Much of the children’s evidence about their mother was damning. The children testified that they had seen both parents tipsy, though their mother more often than their father. All the children reported that they had seen their mother frequently drunk, and that they had seen their father hand over money for the housekeeping. William Henry said: “I remember my father give my mother £2 a short time before my sister died. As soon as my father went out, my mother sent me out for some gin.” John confirmed that he handed all his wages over, sometimes to his mother, but lately to his father. He had seen his father give his mother a sovereign about three weeks before.

Mary junior also mentioned the £2 given by her father, but on closer questioning by Mr Simon, her mother’s defence lawyer, she said that it had been about five weeks ago, and that her father had taken 28s of it back for rent.  She stated, “when my father had to return without dinner, sometimes mother would get dinner for us. If she did not, it was because she had no money,”

In many ways, Mary junior’s testimony was the least harmful towards her mother.

Much was made of Mary being given money by William, but was it enough to feed a family? If he did withhold it, was it, as he claimed, because she spent it all on alcohol? There is no doubt that she had a serious drink problem.The children recounted stories of William buying and cooking food and making soup from pig’s cheek on Sundays, but it was clearly insufficient to stave off tragedy. Mary reported that her mother had breast-fed the baby but had insufficient milk.

The defence tried to suggest that Emma’s weight loss and death might have been caused by scrofula, or mal-assimilation of food, but the three surgeons who gave evidence, George Kemp, Edward Brown, and Frederick Dicker Fletcher all insisted that the cause of death was lack of food.

After a summing up by the judge that strongly leaned towards her guilt, Mary was convicted. William was acquitted.

On the charge of causing the death of Thomas Ratcliffe no evidence was offered by the prosecution and both were acquitted.

The judge, Mr Justice Wightman, in his summing up, had advised the jury that it was the husband’s role to earn the money for the upkeep of the family and it was the wife’s responsibility to manage it. His direction was that blame should be apportioned to one or the other of the two parties and not both. Given that a verdict of not guilty was unlikely, The jury chose Mary as the parent at fault.

Many people felt that William had got off lightly.

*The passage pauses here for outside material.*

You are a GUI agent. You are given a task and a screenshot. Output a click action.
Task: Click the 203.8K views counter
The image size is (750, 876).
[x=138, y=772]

As Mary’s defence lawyer had pointed out in court:

“What kind of man was it that who would seek to screen himself from responsibility in a case of this kind by saying to the wife, ‘I gave you money, that was all I had to do: I saw you get drunk with it?'”

The Daily Post reported the sentence as an ‘anomoly’,

“On Thursday last, a husband and wife were indicted for having caused the
death of their child by starvation. The learned Judge ruled that, as the
husband had given the wife money to buy food for the child, he could not be found
guilty, although he must have observed daily for months, that the child, and
some of his other children, were wasting away”.

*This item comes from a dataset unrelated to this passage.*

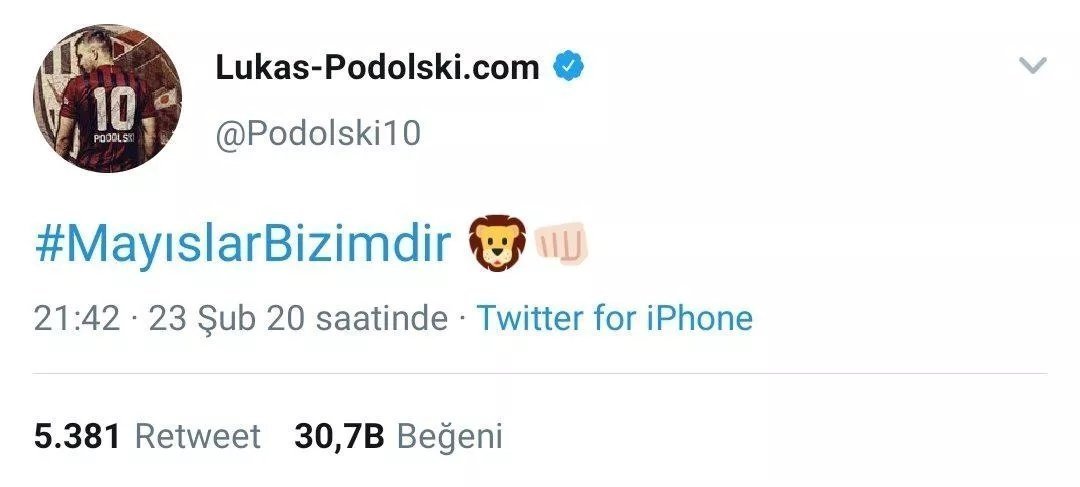Click the @Podolski10 handle
The width and height of the screenshot is (1080, 487).
(318, 133)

They concluded that “If the Judge’s speech be reported correctly, the law seems at variance with a father’s duty….”

The relevance of Mary’s infidelity to her children’s deaths was never entirely made clear, but it seems to have been used as evidence of her general lack of morality and the reason her family life went into decline. It no doubt counted against her with the judge and jury.

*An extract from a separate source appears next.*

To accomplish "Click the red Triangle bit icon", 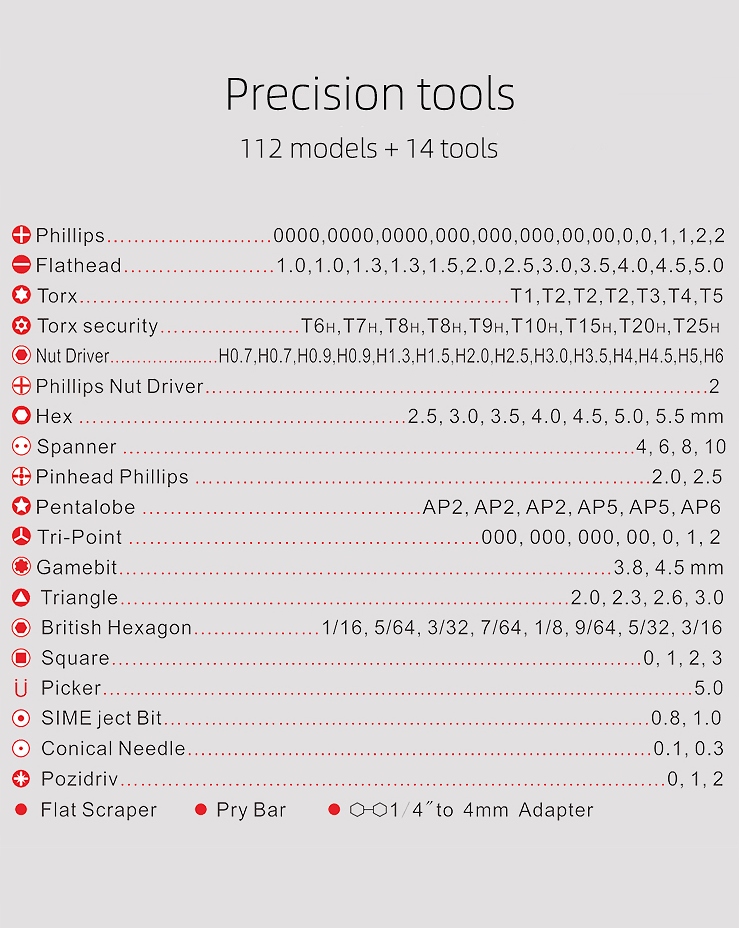I will pos(21,598).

Sentence was passed on Mary a few days after the trial. She protested her innocence proclaiming,

“I am an injured woman. I never wronged the children; I never misspent my husband’s earnings.”

During the inquests he had persistently maintained that William had been cruel and abusive . She had previously claimed that she had broken the windows in the house in attempts to call for help and escape from his violence. She had said that she had tried to leave him in the past and would have had the means to support herself, but he had prevented her from doing so and had sold her possessions and withheld money from her

Mary was sentenced to two years hard labour for the manslaughter of Emma, the first and last weeks of her sentence to be served in solitary confinement.